▶ _Exercise text_:
- Opening Delimiter -
Specialties

Boundaries

Healthy boundaries can serve to establish one’s identity. Specifically, healthy boundaries can help people define their individuality and can help people indicate what they will and will not hold themselves responsible for.

Healthy boundaries are a vital component of self-care. That’s because in work or in our personal relationships, poor boundaries can lead to resentment, anger, and burnout.

A few reasons why Healthy Boundaries are important:

  • To practice self-care and self-respect
  • To communicate your needs in a relationship
  • To make time and space for positive interactions
  • To set limits in a relationship in a way that is healthy

How do you know if you need to work on your boundaries?

  • Constant fear of letting others down
  • You say “yes” to a person when you want to say “no”
  • Modifying your sense of self to fit those around you
  • Accepting sexual advances or touches that you don’t want

Anxiety

Anxiety can feel relentless. We live in a time where we are often being pulled in many directions. We are asked to wear many hats. Anxiety keeps you in your head and away from the present moment. Anxiety will often have us worried or fearful of the future and what may happen – so we try to control it.

I work with my clients to identify how anxiety shows up for them physiologically, and identify ways your body can support you instead of take-over. I work with you to find presence and mindfulness to do more than just interrupt anxiety. Identifying triggers and past experiences that contribute to anxiety can help create an understanding for why the anxiety is happening and support you in being in the here and now.

Depression

Depression can often feel layered and complex. Getting to this website may have taken all of your might. It may feel like numbness, exhaustion and disconnection from yourself and others. I will work with you to face living in an uncertain world while building resiliency and tools you can bring into your day to day life. With the right support, you can restore your aliveness by evoking effective change.

I work with my clients somatically to find physical awareness and felt sense to the emotions and sensations in the body. By working with the body and emotions – we can work together to find ways to regulate your nervous system and reconnect you to your values and purpose.

Trauma

Trauma is caused by an overwhelming event or events that surpasses one’s ability to integrate emotions. Trauma can be the cause of a catastrophic event or multiple experiences in which one’s central nervous system is overwhelmed. In the words of Bessel Van Der Kolk “Trauma is not the story of something that happened back then. It’s the current imprint of pain, horror and fear living inside of people.”

Unprocessed trauma can manifest in many ways, such as, lack of motivation, feeling stuck or unable to move forward in life, emotional dysregulation and/or hypervigilance and countless physical ailments – just to name a few. Trauma dysregulates the central nervous system which can trigger one into fight, flight or freeze creating disconnection from one’s spiritual, emotional, mental and physical being.

Trauma therapy is aimed at treating the full body affects of your experience(s). I work with my clients to process trauma through a combination of Talk Therapy and Somatic Therapy. My goal is to meet you where you’re at while giving you the tools to find safety in your body, regulate your nervous system and create a deeper and more meaningful way of life. Post Traumatic Growth is my passion and purpose. I empower my clients to restore their aliveness and find themselves outside of their Trauma.
- Closing Delimiter -
▶ _Provided material_:
- Opening Delimiter -
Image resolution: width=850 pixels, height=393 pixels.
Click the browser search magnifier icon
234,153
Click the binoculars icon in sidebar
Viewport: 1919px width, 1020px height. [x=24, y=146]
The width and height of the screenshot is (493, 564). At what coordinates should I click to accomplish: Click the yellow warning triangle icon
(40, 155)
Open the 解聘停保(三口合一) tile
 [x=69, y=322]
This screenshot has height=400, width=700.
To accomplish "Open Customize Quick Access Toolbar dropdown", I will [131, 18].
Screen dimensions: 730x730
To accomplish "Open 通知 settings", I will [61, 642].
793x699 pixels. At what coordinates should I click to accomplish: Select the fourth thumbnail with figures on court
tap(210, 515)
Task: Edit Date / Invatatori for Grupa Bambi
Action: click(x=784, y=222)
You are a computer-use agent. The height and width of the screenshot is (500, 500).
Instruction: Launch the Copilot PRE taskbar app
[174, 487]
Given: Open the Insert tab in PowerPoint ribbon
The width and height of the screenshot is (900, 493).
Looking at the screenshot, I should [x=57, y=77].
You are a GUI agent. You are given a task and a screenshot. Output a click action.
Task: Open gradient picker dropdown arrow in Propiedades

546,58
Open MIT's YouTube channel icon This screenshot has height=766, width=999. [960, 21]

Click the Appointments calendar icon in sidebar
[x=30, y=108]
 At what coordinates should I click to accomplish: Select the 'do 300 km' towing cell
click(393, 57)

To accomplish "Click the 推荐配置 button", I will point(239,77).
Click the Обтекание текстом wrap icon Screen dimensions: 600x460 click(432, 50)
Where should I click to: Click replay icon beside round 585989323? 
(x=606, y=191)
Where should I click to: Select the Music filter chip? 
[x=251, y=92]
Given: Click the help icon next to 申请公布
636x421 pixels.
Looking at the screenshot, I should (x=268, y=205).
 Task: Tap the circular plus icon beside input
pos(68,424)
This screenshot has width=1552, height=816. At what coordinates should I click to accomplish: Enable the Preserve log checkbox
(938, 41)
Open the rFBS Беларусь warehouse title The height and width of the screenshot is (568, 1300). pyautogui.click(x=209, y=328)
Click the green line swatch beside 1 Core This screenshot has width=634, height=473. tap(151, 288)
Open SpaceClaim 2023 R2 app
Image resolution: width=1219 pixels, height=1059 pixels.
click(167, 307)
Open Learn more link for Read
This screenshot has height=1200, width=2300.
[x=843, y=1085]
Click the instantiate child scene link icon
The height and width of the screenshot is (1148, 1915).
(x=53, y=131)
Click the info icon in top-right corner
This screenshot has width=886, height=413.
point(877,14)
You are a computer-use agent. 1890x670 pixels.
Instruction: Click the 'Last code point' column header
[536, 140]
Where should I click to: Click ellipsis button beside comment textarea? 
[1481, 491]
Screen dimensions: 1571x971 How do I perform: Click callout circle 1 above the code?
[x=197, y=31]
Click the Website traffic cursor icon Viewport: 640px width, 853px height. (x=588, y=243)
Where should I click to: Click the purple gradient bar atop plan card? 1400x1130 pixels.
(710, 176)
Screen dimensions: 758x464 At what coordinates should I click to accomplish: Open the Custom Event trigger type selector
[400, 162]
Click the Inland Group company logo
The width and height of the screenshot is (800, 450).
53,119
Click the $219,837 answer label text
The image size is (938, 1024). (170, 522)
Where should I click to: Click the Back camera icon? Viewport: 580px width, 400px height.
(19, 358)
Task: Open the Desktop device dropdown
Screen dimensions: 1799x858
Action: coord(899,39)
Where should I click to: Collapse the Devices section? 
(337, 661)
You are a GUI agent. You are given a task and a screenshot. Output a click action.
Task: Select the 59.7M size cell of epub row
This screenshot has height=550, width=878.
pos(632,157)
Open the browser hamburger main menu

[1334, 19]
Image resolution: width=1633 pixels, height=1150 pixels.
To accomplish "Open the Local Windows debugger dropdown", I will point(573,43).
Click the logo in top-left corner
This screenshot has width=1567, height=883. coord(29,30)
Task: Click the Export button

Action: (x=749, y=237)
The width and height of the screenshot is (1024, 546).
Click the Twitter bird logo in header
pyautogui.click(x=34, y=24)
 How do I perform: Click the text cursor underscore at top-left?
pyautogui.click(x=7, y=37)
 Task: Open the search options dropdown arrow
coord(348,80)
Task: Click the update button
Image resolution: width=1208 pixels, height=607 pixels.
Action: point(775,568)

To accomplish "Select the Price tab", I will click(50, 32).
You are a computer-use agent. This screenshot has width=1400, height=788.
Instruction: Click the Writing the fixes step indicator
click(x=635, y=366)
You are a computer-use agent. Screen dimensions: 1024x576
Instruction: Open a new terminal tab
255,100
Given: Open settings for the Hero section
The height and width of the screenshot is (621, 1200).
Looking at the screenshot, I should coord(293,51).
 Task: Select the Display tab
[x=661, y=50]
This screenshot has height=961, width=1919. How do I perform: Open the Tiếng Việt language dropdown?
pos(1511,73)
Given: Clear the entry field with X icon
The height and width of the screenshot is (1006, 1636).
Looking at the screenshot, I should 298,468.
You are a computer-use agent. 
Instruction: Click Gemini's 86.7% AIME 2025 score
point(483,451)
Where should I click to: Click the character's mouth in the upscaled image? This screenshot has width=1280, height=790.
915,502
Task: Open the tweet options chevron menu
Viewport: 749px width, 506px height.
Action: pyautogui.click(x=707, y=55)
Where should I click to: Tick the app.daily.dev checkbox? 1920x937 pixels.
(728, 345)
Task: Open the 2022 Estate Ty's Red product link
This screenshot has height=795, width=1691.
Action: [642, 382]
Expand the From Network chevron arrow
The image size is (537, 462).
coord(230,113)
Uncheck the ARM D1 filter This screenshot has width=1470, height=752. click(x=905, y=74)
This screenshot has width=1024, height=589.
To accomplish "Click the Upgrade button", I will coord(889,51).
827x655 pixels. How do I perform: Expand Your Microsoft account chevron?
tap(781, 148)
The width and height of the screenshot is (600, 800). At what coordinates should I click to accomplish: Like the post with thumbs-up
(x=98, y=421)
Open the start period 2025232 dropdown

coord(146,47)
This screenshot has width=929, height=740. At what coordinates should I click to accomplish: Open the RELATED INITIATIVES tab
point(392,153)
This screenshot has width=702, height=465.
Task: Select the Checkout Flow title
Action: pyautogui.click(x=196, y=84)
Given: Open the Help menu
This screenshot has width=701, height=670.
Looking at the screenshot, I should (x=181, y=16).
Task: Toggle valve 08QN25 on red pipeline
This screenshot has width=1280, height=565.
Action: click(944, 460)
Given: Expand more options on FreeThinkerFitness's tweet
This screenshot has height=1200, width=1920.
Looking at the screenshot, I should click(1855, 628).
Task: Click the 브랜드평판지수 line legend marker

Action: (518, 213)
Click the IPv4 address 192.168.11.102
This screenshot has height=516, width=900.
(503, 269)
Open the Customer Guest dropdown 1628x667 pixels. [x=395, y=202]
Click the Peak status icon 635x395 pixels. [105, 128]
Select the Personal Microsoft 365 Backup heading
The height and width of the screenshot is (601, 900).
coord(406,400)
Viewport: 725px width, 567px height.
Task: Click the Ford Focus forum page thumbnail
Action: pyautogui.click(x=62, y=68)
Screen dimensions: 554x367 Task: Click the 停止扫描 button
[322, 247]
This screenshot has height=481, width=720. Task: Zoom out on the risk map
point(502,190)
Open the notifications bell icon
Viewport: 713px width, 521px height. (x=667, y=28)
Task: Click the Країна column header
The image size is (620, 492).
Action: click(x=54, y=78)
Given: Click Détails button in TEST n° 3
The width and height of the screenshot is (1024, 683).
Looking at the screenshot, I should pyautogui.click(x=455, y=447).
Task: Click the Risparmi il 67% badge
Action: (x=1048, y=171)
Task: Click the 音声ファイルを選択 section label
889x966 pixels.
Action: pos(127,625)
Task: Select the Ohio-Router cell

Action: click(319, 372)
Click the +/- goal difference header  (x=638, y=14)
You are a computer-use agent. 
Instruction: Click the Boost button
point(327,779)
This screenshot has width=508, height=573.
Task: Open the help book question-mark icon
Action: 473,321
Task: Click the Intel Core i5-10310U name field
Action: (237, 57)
- Closing Delimiter -
▶ _Task to carry out_: Extend the text on therapy specialties, picking up after its final sentence. The records were drawn from a separate source.

▶ _Written answer_:
Grief/Loss

The loss of a loved one, relationship and/or job can change you. Learning to live with it is often deeply painful and surprising. You will be asked to re-learn parts of yourself and coping abilities. It takes time to navigate. As they say, grief ebbs and flows like the waves of the ocean. Some waves are bigger than others. Talking about your grief is a life raft.

There are different ways I work with my grieving clients. As someone who has experienced sudden and complex loss/grief I can say there is no graph, timetable or schedule. I work with my clients around accepting the reality of their loss, experiencing and processing the pain of grief, adjusting to their new normal and finding ways to remain connected to the person who has died.

Spirituality

The focus of existential therapy is to help people face anxieties of life and to embrace the freedom of the choice humans have and taking full responsibility for their choices. I incorporate spirituality into my practice to help my clients live more authentically. I encourage clients to take ownership of their lives, to find meaning and to live fully in the present.

Individuals who are interested in self-examination and who view their concerns as issues of living rather than symptoms of a psychiatric illness are more likely to benefit from this style. Existential therapy is also well suited to those facing issues of existence, for example, those with a terminal illness, those contemplating suicide, those going through a transition in their life, or individuals grappling with their own existence after losing a loved one.

Relationship Issues

Relationships can often trigger wounds we’ve developed throughout childhood and beyond. Exploring your needs, communication style, attachment patterns and inner child are just some of the ways we can work together to find the choices and actions in relationship.

Feeling connected and loved in your relationship with others can often trace back to your relationship with yourself. We will work together to connect you with your own insights, values and core beliefs and how they effect you physically, mentally, emotionally, and spiritually.

 

“Love is a vessel that contains both security and adventure, and commitment offers one of the great luxuries of life: time.”